Pixel coordinate grounding data:
=====

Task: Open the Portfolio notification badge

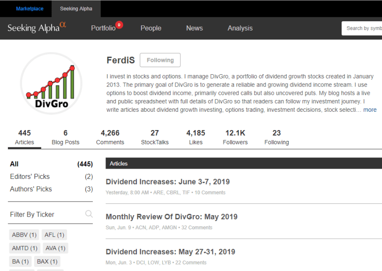Action: coord(119,24)
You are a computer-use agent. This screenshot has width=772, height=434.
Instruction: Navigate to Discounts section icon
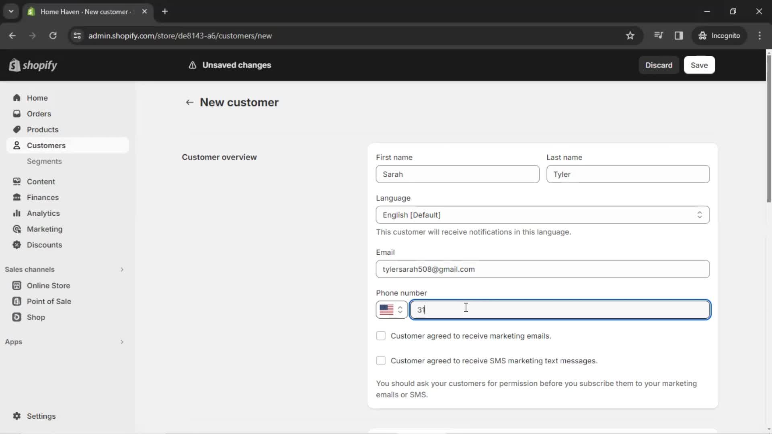[x=17, y=244]
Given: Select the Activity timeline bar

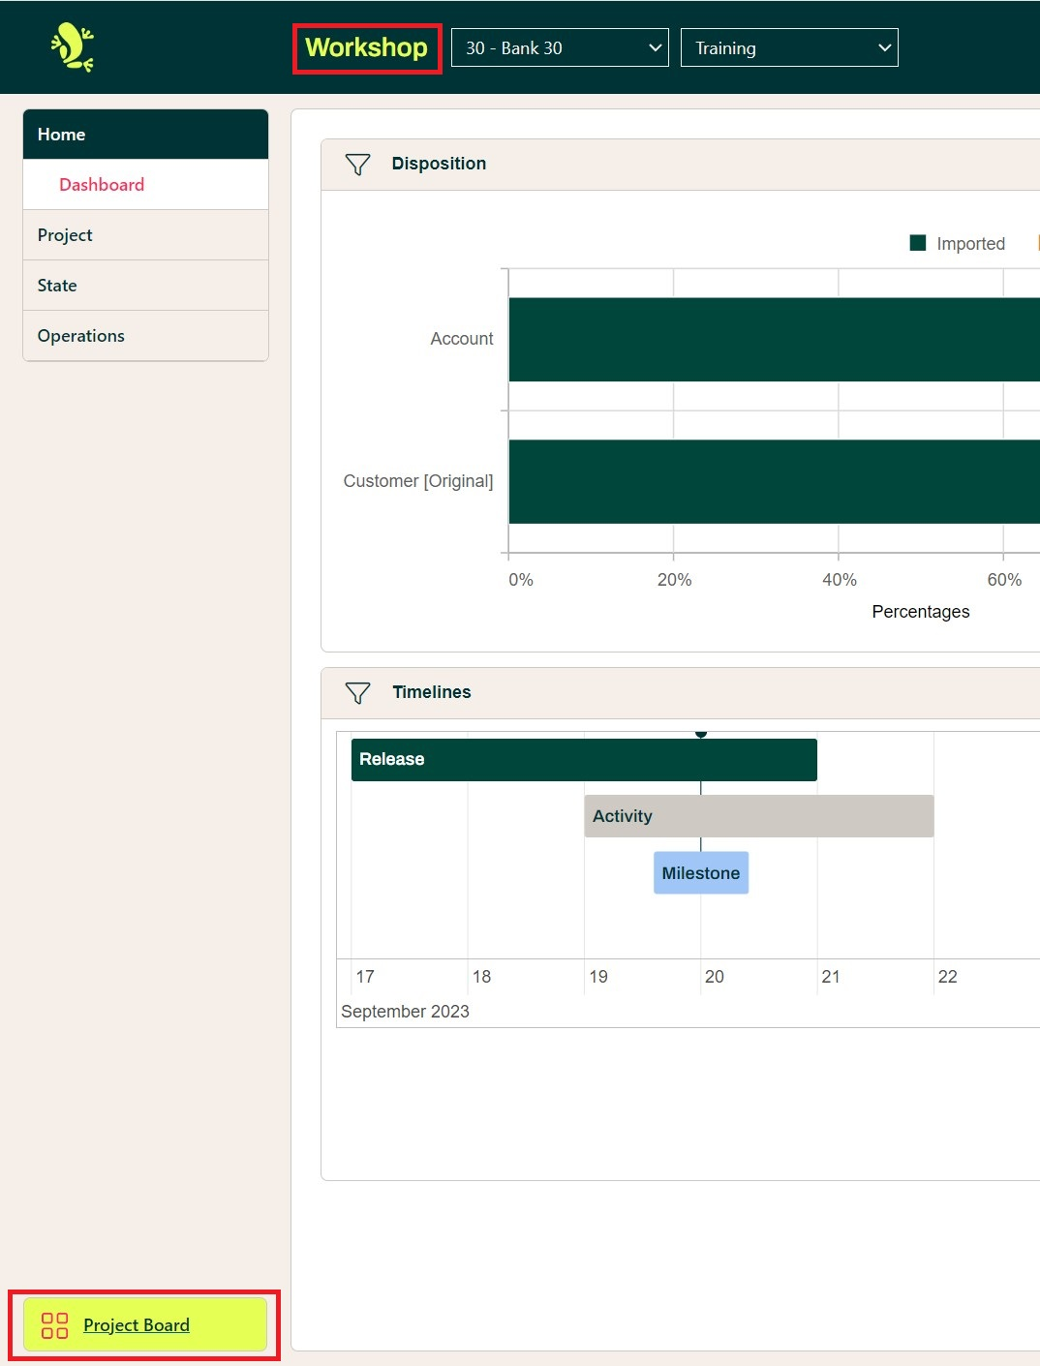Looking at the screenshot, I should [758, 816].
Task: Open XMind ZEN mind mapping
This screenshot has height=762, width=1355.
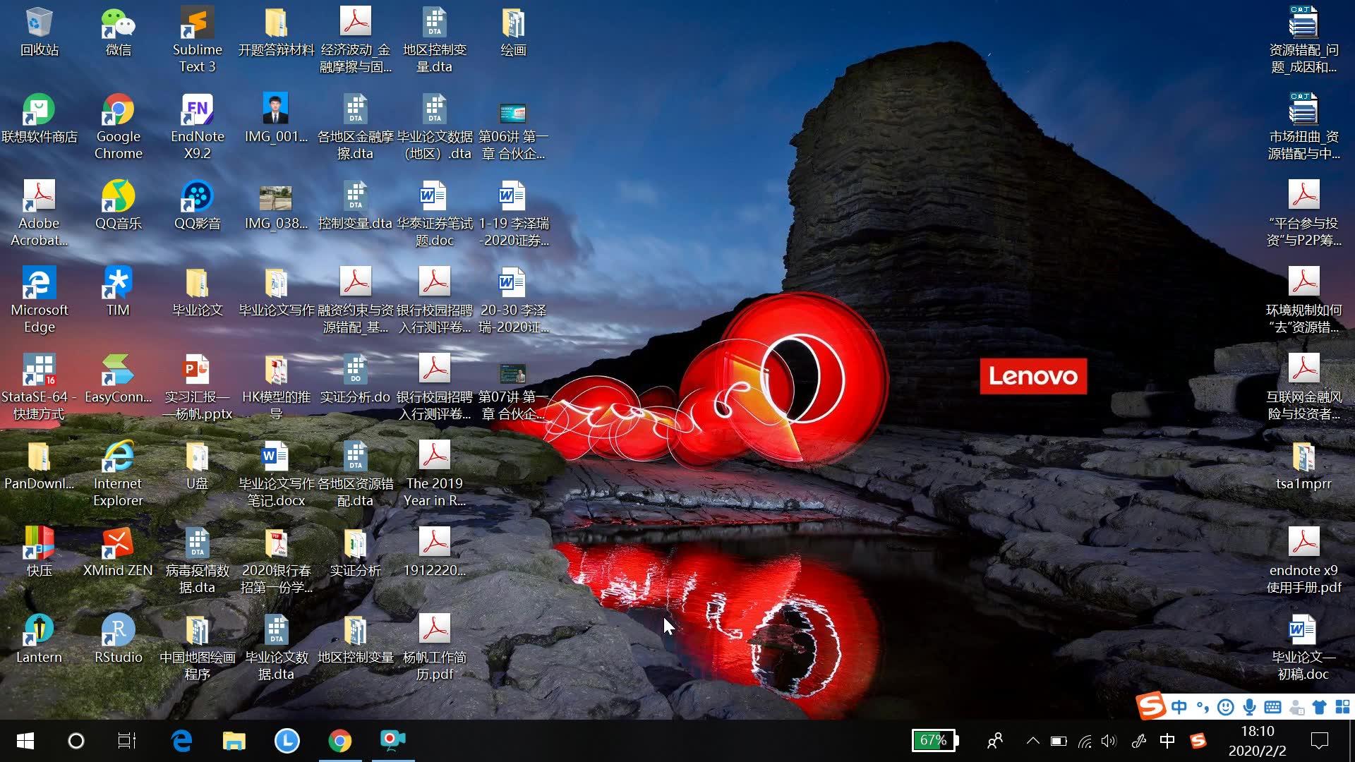Action: coord(117,550)
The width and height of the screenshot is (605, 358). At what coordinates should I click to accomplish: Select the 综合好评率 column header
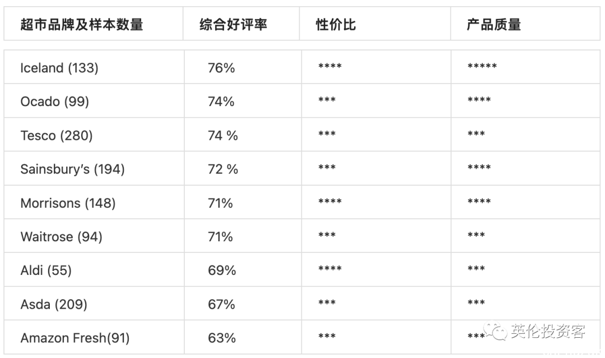[x=233, y=24]
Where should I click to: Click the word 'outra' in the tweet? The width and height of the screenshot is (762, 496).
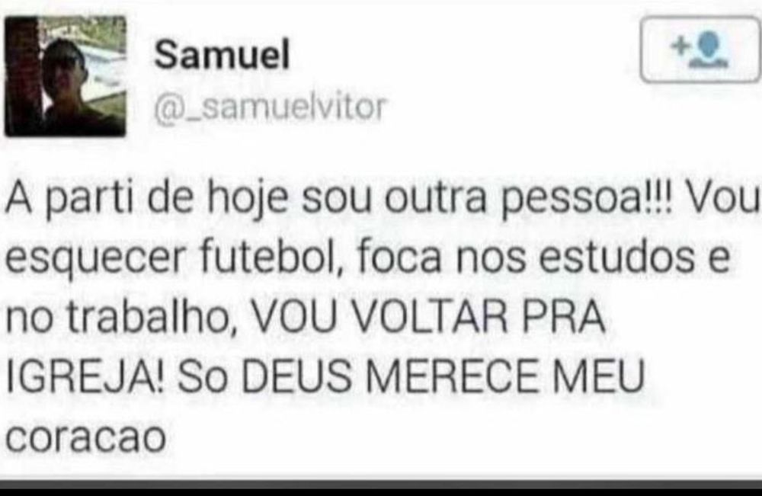click(435, 198)
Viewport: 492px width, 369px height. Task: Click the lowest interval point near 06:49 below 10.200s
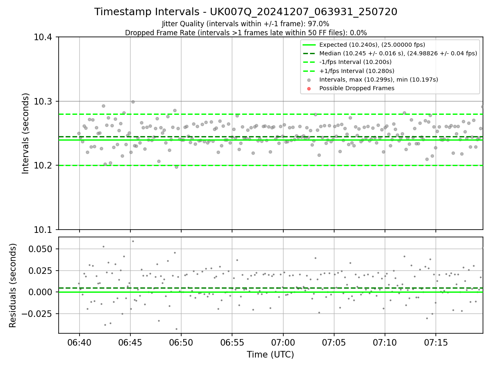[x=177, y=167]
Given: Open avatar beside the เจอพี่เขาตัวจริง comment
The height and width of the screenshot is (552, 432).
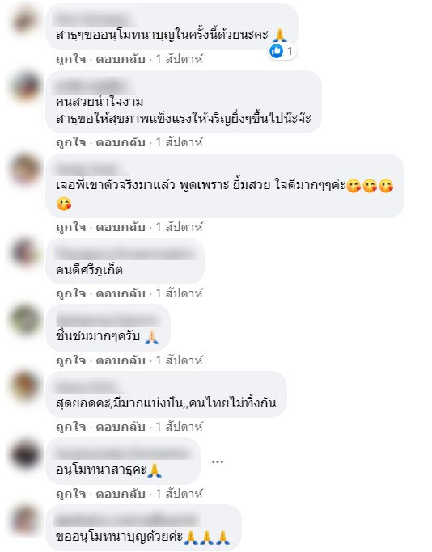Looking at the screenshot, I should coord(24,169).
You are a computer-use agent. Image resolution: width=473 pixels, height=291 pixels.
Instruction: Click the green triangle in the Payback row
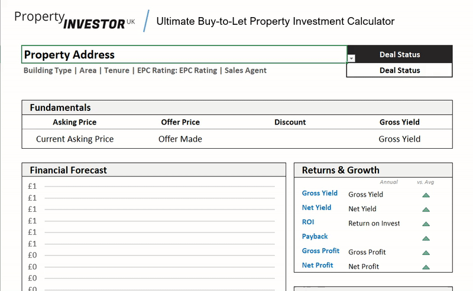[x=426, y=238]
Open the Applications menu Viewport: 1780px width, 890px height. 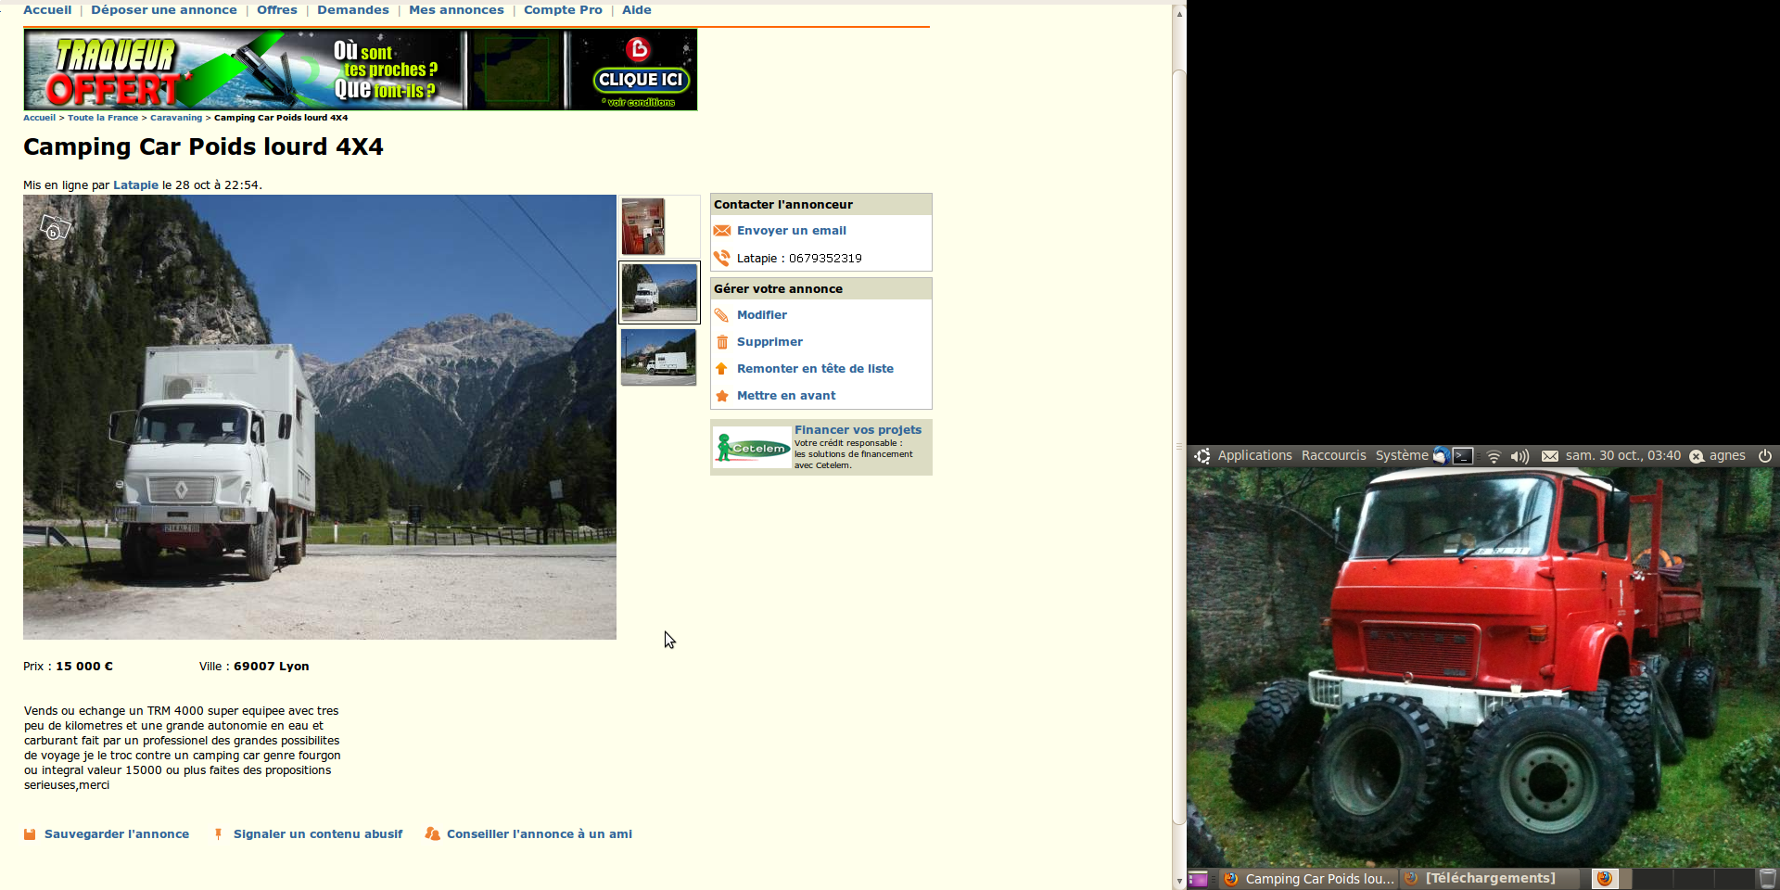coord(1253,455)
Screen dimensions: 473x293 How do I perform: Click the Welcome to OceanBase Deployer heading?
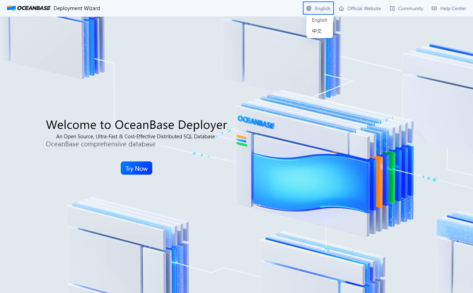click(x=136, y=125)
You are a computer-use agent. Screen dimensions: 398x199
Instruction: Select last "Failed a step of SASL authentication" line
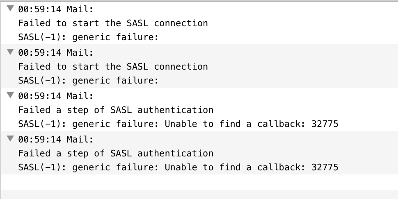(x=116, y=154)
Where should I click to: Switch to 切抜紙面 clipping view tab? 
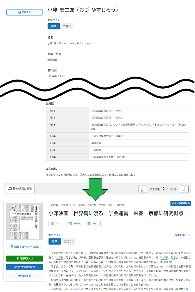point(74,223)
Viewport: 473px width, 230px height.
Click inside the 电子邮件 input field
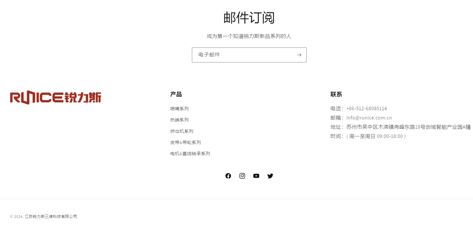[242, 55]
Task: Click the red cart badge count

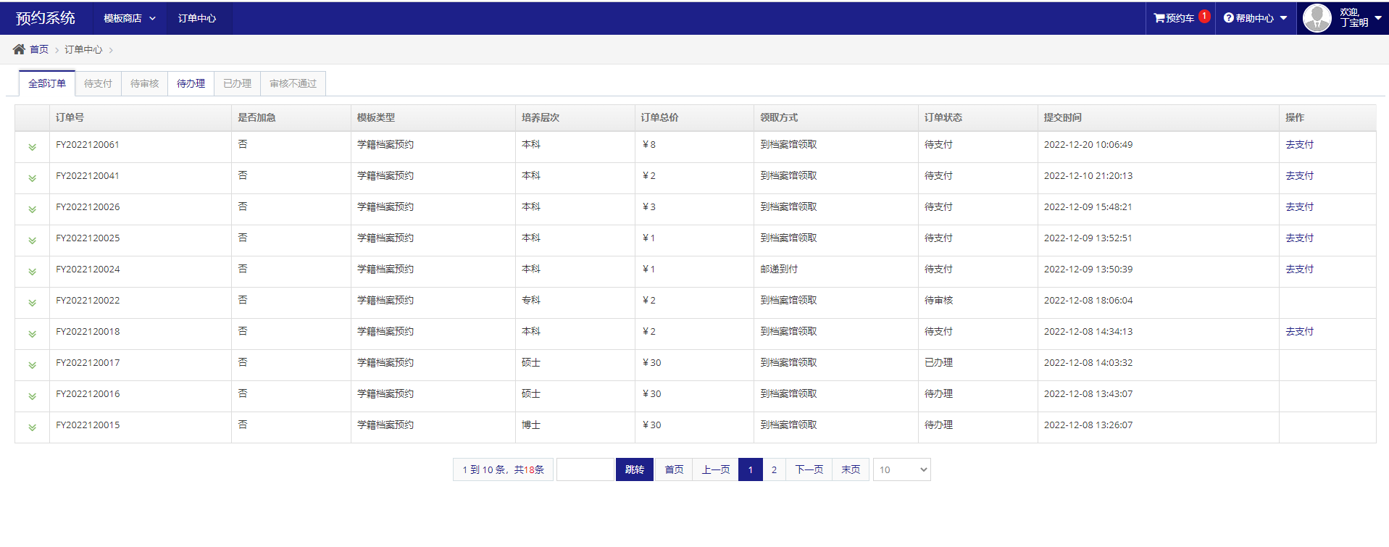Action: (x=1204, y=16)
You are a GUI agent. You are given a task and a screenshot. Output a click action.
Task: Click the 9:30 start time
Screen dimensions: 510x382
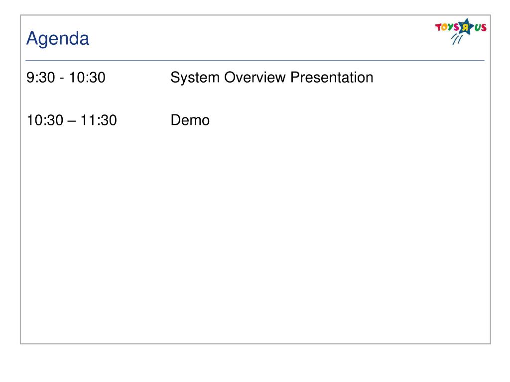click(x=41, y=78)
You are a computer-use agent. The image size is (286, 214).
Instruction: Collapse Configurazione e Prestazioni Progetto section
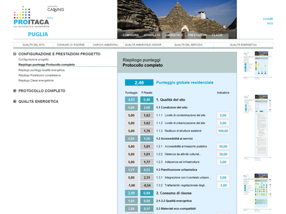pyautogui.click(x=15, y=54)
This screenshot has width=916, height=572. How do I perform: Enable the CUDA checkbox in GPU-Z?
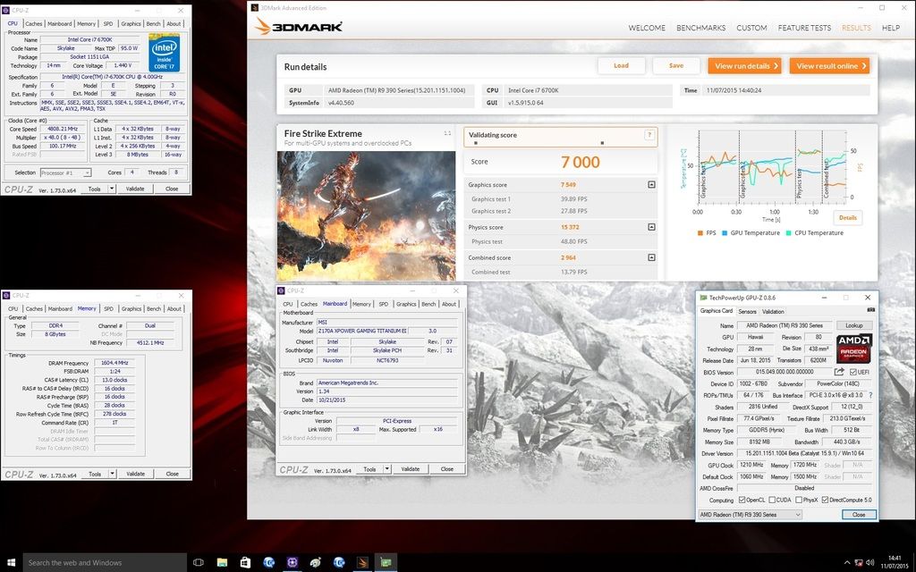[773, 500]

=====

Work instruction:
Which lines of the data contain "computer"? Copy them all.

Exercise output:
You are a computer-use agent. This screenshot has width=772, height=434.
You are a computer-use agent. Image resolution: width=473 pixels, height=291 pixels.
You are a computer-use agent. Screen dimensions: 398x199
You are a computer-use agent. The image size is (286, 214).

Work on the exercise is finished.